Designed by Frank Lloyd Wright in 1923, the Ennis House, also known as the Ennis-Brown House, in the Los Feliz neighborhood of Los Angeles was built a year later by Wright’s son, late architect Frank Lloyd Wright, Jr. Considered one of the best examples of Mayan revival architecture in the United States, the four-bedroom, three-and-a-half-bathroom single family house is now jointly listed for sale by Beverly Hills–based real estate agencies Hilton & Hyland and Coldwell Banker for $23 million.
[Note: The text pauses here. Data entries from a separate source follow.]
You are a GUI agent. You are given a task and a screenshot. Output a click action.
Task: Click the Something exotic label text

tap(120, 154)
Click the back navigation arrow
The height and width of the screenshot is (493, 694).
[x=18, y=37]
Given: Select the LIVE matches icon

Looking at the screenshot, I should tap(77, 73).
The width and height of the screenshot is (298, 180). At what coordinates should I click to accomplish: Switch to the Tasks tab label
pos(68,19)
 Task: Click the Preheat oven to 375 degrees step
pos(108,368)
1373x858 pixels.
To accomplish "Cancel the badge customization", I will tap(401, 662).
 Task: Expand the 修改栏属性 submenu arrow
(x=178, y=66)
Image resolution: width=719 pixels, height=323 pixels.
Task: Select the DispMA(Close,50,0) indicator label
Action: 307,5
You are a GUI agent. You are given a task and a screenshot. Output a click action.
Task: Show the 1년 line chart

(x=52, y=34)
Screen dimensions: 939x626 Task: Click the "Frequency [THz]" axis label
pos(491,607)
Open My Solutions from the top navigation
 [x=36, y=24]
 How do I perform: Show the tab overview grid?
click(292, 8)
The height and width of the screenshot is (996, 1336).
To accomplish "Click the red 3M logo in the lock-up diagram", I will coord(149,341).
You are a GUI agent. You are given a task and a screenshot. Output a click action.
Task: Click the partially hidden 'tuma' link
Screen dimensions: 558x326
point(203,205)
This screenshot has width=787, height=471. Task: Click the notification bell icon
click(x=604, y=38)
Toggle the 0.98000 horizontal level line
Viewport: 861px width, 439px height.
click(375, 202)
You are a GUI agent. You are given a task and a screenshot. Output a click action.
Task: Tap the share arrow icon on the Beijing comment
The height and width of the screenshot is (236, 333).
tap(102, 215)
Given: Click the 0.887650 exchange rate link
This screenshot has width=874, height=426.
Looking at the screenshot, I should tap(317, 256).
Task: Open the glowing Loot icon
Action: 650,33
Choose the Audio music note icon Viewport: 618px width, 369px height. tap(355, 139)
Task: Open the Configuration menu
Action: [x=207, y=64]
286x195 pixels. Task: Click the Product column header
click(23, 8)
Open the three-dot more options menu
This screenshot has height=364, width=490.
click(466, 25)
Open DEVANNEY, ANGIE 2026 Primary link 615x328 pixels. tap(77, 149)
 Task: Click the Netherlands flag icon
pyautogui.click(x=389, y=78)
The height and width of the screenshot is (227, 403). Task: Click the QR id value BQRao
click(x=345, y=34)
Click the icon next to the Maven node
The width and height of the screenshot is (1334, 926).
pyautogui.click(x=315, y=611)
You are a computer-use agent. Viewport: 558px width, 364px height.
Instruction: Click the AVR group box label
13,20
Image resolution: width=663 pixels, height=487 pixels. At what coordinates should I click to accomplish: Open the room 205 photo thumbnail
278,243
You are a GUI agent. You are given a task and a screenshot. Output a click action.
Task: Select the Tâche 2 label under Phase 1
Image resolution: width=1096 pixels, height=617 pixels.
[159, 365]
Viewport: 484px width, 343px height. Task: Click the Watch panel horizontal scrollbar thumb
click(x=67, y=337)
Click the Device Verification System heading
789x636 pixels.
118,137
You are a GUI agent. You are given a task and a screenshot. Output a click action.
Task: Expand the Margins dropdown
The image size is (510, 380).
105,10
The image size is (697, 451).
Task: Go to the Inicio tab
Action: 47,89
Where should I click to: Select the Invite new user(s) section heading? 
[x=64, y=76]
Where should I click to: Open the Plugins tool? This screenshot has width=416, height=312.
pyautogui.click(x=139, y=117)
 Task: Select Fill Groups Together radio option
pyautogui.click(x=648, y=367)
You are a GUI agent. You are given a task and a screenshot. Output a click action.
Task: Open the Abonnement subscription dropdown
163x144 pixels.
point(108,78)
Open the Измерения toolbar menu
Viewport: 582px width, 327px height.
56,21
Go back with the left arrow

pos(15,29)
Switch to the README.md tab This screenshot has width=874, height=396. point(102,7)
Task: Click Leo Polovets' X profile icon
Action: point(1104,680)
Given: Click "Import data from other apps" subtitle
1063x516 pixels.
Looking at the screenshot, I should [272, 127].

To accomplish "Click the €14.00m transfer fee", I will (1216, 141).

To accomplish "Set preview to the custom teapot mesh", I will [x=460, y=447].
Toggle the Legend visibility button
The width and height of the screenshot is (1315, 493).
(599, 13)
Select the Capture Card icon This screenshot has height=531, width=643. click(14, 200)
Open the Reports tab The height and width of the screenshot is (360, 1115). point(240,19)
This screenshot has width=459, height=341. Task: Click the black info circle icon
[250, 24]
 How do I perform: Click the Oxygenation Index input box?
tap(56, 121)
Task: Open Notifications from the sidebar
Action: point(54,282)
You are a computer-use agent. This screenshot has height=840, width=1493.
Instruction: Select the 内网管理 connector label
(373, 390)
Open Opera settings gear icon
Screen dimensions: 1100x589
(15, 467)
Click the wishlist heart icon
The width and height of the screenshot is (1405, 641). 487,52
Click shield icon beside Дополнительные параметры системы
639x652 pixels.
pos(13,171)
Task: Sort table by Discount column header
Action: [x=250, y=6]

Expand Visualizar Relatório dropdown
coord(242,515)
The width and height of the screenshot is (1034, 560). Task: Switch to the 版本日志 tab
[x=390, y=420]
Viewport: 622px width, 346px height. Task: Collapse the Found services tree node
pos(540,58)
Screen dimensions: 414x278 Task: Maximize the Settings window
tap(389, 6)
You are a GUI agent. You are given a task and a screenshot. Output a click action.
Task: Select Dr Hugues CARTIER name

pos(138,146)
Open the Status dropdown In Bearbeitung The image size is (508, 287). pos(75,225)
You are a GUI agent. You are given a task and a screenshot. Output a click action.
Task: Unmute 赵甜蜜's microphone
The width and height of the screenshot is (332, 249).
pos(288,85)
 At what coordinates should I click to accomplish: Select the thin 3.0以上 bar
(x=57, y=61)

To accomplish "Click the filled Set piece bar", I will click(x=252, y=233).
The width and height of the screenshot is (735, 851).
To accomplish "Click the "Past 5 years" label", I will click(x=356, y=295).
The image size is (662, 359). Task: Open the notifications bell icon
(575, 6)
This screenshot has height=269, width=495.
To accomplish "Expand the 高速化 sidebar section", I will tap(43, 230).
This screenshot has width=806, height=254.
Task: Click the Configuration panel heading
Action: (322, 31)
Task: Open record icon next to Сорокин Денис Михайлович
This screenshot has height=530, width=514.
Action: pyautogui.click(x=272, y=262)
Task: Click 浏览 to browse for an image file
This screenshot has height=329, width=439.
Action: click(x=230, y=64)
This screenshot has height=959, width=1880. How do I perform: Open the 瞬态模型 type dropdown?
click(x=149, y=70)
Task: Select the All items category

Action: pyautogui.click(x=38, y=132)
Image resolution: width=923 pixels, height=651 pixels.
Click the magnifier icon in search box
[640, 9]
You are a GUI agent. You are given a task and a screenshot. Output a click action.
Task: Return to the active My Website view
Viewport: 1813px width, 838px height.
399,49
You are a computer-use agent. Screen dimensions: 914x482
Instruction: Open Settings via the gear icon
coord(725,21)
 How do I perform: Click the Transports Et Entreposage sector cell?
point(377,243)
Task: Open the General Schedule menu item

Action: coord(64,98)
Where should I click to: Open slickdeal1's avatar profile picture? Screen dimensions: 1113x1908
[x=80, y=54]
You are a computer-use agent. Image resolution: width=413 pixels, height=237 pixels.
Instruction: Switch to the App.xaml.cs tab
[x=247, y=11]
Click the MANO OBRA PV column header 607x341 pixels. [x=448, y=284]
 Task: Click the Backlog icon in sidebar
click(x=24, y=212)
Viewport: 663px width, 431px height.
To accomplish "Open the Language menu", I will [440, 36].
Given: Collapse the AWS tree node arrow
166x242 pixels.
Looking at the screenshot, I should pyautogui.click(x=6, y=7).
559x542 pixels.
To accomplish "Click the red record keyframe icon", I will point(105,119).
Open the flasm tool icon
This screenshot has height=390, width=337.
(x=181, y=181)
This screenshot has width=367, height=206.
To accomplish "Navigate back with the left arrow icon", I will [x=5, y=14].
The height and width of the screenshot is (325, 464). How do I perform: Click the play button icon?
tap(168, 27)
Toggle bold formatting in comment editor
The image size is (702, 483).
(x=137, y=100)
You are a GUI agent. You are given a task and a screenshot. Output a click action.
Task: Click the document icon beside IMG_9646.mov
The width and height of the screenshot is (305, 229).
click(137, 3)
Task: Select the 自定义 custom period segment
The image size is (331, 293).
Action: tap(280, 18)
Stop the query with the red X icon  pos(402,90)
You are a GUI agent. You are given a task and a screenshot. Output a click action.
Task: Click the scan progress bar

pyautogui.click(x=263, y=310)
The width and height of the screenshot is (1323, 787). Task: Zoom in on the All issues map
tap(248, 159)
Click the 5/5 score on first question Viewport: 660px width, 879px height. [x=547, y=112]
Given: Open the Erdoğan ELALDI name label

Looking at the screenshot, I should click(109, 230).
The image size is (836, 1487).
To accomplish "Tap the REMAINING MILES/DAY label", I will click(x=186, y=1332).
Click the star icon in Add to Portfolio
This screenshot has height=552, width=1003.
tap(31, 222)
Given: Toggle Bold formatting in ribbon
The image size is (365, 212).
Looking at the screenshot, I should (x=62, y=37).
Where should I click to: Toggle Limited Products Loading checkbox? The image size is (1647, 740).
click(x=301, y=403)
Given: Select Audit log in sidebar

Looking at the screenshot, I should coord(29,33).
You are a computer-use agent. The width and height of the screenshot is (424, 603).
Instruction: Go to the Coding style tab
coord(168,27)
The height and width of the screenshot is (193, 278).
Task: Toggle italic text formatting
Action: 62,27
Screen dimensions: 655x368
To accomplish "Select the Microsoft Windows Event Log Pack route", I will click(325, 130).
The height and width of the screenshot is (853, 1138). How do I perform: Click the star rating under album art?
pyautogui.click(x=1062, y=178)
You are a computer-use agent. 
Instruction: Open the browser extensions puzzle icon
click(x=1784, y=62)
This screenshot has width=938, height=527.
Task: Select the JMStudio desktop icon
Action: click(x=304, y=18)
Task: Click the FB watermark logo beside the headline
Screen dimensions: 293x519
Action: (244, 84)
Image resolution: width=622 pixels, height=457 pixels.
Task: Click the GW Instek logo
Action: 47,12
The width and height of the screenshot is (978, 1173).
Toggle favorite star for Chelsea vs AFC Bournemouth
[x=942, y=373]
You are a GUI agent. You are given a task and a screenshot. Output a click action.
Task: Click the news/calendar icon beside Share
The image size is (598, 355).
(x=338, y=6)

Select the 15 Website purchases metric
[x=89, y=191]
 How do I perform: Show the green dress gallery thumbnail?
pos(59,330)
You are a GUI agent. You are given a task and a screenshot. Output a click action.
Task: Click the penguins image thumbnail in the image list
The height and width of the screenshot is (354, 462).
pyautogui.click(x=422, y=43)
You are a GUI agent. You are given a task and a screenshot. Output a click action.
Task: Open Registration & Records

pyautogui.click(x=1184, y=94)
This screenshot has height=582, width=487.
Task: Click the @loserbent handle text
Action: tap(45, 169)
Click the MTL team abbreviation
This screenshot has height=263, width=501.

The residence is offered furnished and includes some of Wright’s leaded-glass windows.
Named after Charles and Mabel Ennis—owners of a men’s clothing retail store who commissioned Wright to design the structure—the 6,200-square-foot single family house has been the backdrop of many Hollywood films, including David Lynch’s 2001 thriller Mulholland Drive and Denis Villeneuve’s 2017 sci-fi film Blade Runner 2049. Charles died in 1928, and Mabel sold the property eight years later in 1936. Since then, the residence has had several owners, including late actor John Nesbitt, who commissioned Wright to renovate the house in 1940; the Brown family, who purchased the property in 1968 and formed the Trust for Preservation of Cultural Heritage (now the Ennis House Foundation) to finance associated maintenance costs; and the current owner Ronald Burkle, who purchased the house in 2011 for $4.5 million and spent nearly $17 million to restore the property.
Set on a half-acre lot on a hilltop overlooking downtown Los Angeles and the Pacific Ocean, the house is believed to be the largest of the four experimental textile-block houses Wright designed in the Los Angeles area. “The phrase ‘textile block’ came from the way vertical and horizontal steel rods were woven through channels in the concrete, a technique that was supposed to keep the blocks knitted together and held in position,” wrote author Jeffrey Head in a 2011 article in the Los Angeles Times. The Ennis House was constructed with more than 27,000 of these concrete blocks arranged on a concrete platform and reinforced by a retaining wall. Measuring 16 inches wide by 16 inches long, and 3.5 inches thick, each block was hand-cast in an aluminum mold.
The Ennis House was listed on the National Register of Historic Places in 1971, but for years prior to the recent $17-million restoration, the house sat in deteriorating conditions. “By 2005, deferred maintenance, earthquakes, and heavy rains had taken a toll on the Ennis House,” according to nonprofit Los Angeles Conservancy. “Foundations and walls had begun to fail, and the situation grew so dire that the National Trust for Historic Preservation included the home on its 2005 list of America’s 11 Most Endangered Places. Work to stabilize and restore the house began in 2006, earning a Conservancy Preservation Award in 2008.”
The listing agents are currently showing the house by appointments to pre-qualified buyers.